● **Description of the task**: Repeat the lines of the data that follow, please, starting at the first and stopping after the one with "Click the target icon next to Strongman".

Segment Start: Records shown

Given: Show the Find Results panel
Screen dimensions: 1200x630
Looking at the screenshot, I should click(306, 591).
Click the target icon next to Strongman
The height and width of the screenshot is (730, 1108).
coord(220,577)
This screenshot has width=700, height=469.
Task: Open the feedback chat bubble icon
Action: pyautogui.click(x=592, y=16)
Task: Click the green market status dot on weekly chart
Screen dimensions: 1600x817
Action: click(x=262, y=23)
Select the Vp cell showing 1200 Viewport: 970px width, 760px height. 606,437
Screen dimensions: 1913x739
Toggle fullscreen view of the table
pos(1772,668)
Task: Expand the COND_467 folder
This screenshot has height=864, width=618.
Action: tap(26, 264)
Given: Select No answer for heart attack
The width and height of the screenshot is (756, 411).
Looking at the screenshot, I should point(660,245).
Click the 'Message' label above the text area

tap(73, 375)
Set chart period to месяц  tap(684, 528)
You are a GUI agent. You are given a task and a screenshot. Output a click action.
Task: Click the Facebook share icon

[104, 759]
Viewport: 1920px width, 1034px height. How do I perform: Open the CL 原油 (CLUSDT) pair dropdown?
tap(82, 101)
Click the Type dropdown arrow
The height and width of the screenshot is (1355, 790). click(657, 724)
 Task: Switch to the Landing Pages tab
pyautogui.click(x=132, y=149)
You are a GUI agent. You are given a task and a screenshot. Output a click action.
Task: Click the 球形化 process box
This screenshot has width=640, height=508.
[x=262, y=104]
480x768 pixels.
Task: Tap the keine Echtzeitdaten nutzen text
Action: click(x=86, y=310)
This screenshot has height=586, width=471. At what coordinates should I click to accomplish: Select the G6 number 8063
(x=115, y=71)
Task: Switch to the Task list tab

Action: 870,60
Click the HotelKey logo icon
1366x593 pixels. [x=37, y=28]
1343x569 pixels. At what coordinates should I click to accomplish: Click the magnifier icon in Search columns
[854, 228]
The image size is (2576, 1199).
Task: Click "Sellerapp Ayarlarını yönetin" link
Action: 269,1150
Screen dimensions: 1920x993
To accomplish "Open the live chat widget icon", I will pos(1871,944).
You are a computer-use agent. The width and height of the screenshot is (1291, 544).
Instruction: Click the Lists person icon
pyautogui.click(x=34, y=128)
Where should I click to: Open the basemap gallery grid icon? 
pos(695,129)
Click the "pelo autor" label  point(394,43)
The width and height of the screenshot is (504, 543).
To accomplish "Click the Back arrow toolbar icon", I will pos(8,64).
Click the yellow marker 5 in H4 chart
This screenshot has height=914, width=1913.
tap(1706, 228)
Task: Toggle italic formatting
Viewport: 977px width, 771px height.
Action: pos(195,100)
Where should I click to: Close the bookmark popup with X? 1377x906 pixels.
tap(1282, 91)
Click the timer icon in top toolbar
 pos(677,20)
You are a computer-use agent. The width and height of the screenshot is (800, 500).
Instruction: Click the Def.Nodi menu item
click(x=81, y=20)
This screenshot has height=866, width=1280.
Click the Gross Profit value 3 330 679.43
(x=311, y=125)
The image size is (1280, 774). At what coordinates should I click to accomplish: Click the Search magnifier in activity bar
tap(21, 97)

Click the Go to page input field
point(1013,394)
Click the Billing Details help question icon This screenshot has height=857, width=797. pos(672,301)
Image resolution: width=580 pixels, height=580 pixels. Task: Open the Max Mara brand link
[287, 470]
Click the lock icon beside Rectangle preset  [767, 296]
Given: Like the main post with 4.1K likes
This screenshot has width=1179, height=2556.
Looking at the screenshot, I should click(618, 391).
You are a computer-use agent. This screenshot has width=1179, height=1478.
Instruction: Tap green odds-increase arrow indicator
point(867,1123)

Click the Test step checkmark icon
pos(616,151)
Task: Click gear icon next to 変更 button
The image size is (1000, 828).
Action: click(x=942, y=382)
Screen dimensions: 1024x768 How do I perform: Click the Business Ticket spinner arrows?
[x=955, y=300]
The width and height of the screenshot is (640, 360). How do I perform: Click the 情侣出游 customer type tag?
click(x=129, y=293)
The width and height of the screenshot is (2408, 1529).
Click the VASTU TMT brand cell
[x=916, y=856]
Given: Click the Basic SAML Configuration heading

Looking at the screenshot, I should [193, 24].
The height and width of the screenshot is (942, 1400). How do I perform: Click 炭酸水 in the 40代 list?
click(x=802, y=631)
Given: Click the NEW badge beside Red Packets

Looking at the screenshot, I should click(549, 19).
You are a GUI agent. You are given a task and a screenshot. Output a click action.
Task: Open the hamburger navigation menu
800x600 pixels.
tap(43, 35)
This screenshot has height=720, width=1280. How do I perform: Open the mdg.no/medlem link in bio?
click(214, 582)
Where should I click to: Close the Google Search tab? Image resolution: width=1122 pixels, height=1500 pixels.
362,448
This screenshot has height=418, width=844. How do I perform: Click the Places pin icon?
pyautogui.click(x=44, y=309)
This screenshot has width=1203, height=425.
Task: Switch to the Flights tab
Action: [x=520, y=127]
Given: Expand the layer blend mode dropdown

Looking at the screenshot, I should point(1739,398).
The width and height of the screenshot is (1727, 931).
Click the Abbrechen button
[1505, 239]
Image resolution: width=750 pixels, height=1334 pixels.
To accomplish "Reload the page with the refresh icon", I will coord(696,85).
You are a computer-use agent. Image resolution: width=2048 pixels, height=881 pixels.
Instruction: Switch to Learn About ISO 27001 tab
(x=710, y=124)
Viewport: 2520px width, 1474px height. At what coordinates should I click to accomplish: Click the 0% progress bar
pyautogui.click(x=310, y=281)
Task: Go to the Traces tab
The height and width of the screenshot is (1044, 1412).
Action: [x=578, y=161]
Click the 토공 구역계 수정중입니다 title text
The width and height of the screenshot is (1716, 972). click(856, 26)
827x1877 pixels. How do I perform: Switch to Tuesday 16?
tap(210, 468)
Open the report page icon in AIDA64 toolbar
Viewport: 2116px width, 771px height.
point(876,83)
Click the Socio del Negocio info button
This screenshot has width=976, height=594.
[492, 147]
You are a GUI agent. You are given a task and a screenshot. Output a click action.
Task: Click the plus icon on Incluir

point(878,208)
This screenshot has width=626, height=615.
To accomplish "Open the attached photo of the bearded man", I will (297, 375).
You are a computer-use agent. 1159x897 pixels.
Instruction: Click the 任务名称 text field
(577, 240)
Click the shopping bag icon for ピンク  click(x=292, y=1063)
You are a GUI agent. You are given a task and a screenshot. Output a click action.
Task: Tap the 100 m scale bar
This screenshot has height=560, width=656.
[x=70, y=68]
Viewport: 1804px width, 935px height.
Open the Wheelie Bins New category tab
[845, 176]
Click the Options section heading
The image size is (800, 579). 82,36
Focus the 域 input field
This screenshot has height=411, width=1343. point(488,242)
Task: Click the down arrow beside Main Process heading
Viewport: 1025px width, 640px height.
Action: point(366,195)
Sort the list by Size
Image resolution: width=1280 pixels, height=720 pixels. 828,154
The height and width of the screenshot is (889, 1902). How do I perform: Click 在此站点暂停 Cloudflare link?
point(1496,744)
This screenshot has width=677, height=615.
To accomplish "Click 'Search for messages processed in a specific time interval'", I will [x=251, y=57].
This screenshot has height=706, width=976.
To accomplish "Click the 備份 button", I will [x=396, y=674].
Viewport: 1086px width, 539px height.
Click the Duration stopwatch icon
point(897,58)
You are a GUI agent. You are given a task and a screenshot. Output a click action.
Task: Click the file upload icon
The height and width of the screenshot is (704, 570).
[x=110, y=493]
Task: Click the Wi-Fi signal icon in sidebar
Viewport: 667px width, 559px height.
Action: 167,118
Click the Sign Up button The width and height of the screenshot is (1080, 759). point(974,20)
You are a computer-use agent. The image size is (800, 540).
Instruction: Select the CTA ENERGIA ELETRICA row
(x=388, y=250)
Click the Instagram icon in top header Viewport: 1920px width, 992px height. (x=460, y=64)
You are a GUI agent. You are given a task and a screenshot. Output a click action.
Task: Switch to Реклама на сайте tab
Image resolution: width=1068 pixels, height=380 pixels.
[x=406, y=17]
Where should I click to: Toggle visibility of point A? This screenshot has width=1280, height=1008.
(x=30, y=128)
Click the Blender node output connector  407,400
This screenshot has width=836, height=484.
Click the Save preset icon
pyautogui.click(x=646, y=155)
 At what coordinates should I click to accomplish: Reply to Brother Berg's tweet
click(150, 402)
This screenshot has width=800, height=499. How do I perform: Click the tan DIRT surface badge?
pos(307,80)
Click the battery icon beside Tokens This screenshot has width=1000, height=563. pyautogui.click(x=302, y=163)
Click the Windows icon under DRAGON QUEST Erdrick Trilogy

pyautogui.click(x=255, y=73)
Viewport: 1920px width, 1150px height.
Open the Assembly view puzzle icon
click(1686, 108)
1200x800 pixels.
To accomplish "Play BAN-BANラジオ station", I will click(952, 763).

Segment End: Records shown

● **Output below**:
Given: Show the Find Results panel
Screen dimensions: 1200x630
Looking at the screenshot, I should click(306, 591).
Click the target icon next to Strongman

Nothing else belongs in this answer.